Poor science and poor storytelling make for a poor combination.

Porcupine’s picnic grows ever larger as new animals arrive with their own food choices until an unexpected guest alters the camaraderie.

Eager to share his basket full of clover, Porcupine learns that each of his friends has a preference. Koala likes eucalyptus leaves. Squirrel sticks with acorns. Giraffe snacks on tree leaves, Goat enjoys alfalfa, and Elephant chews on tree bark.
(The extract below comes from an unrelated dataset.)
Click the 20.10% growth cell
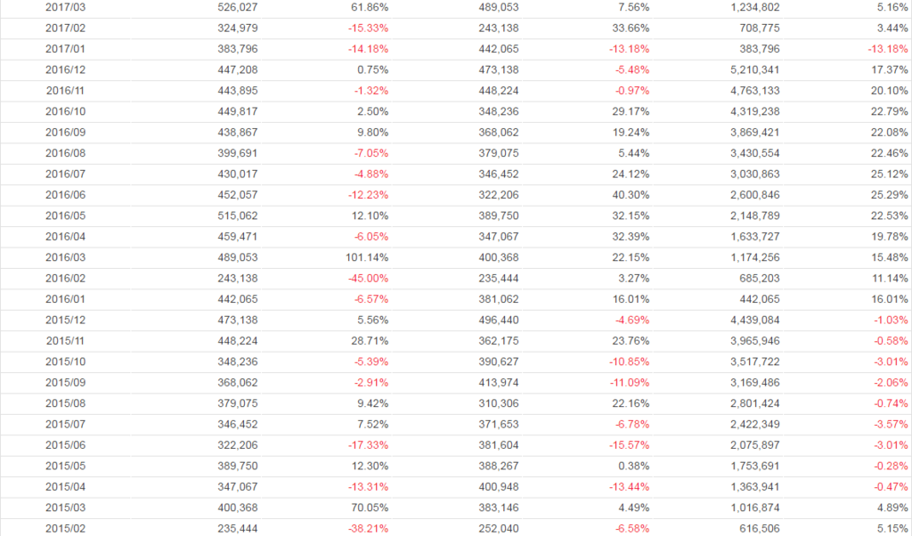The image size is (912, 536). coord(890,90)
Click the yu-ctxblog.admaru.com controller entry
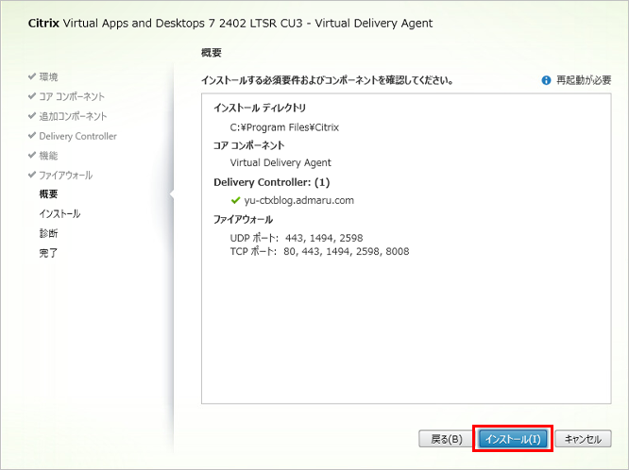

The gathering grows with a dizzying assortment of herbivores, omnivores, and carnivores: Chicken, Panda, Reindeer, Zebra, Baboon, Anteater, Black Bear, Bald Eagle, Toad, and Weasel all politely ask to join and provide a sampling of their food selections. Digital art depicts an amiable atmosphere, its characters appearing flat and unnaturally sweet. None of the meat-eating animals seem at all tempted by their companions until Tiger appears, declaring his dinner choice (everyone) and causing the rest to scatter in all directions. The repetitious, sometimes-tedious text diligently samples a worldwide list of animals from all three eating groups, as outlined in the author’s note. The simplistic story cannot, of course, accurately represent the specificity of most of these animals’ diets, and the fact that their habitats vary wildly is elided.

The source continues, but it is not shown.